Cited by the official Irna news agency, Araqchi said the talks would take place on the sidelines of a meeting of the International Atomic Energy Agency’s Board of Governors “next week.”
He did not specify the dates but the board is set to convene a meeting in Vienna from March 3 to 7.
Negotiators hope to reach a final accord by July 20, when an interim agreement reached in November is set to expire.
Western nations and Israel have long suspected Iran of pursuing a nuclear weapons capability alongside its civilian programme, charges denied by Tehran.
Under the interim deal, Iran agreed to curb or freeze parts of its nuclear programme for six months in exchange for limited sanctions relief. The agreement came into effect January 20.
Political directors from the P5+1 group of world powers — the United States, Britain, France, China and Russia plus Germany — are set to resume talks with Iranian nuclear negotiators on March 17 in Vienna.

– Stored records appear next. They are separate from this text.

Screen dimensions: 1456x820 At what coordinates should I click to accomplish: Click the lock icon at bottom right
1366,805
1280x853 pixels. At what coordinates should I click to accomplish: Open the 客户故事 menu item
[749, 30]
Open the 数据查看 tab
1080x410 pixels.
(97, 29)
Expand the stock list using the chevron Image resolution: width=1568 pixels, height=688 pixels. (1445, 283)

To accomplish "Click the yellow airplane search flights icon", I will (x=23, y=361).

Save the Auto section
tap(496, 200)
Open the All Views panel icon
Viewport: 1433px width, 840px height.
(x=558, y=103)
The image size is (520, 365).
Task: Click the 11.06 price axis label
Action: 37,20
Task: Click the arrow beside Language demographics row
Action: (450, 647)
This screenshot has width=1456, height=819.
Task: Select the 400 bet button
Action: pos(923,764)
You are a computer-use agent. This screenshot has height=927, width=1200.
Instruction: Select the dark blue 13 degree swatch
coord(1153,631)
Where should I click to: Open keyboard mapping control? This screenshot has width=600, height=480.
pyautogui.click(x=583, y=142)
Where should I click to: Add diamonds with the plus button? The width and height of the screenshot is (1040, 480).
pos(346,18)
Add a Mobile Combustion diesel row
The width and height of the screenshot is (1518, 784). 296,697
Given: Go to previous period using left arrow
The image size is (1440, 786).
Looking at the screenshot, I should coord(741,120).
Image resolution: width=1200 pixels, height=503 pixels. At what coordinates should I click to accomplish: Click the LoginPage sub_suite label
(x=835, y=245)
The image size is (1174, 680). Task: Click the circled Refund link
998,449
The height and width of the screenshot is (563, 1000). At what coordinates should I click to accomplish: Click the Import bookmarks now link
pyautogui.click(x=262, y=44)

EU foreign policy chief Catherine Ashton, lead negotiator for the P5+1, will visit Tehran on March 9 and 10, according to Iranian media reports.
Meanwhile, Israeli Prime Minister Benjamin Netanyahu yesterday expressed concern at the progress of talks between world powers and Iran, saying that Tehran still sought to acquire a nuclear arms capability.
“Iran, in fact, is getting everything and giving virtually nothing,” he told the cabinet on the eve of a visit by German Chancellor Angela Merkel, and said he would discuss the issue with her.
“I view with concern the fact that Iran believes that it will realise its plan to become a threshold nuclear state with an enrichment capacity that it thinks cannot be touched, with the ability to develop both nuclear weapons and inter-continental missiles, which it is continuing to work on unhindered,” he said in remarks relayed by his office.
“This is the current situation. The permanent agreement cannot render this situation permanent. It must dismantle the Iranian ability to either produce or launch nuclear weapons,” he added. Germany — with the United States, China, Russia, Britain and France — is a member of the P5 + 1 group seeking to forge a lasting nuclear accord to resolve a decade-old stand-off over Iran’s nuclear ambitions.
An op-ed piece by German Foreign Minister Frank-Walter Steinmeier published yesterday in the top-selling Israeli daily Yediot Aharonot told Israelis: “You are not alone.” “The Iranian nuclear programme looms threateningly on the horizon,” he wrote.
“The United States, Russia, China, Britain, France and Germany are debating in Vienna the future of Iran’s nuclear programme. Our objective is clear: Iran must be prevented from acquiring nuclear arms.”
Netanyahu’s strategic affairs minister, Yuval Steinitz met Washington’s chief negotiator at the Iran talks, Wendy Sherman, who briefed him on the negotiations, Israeli army radio said.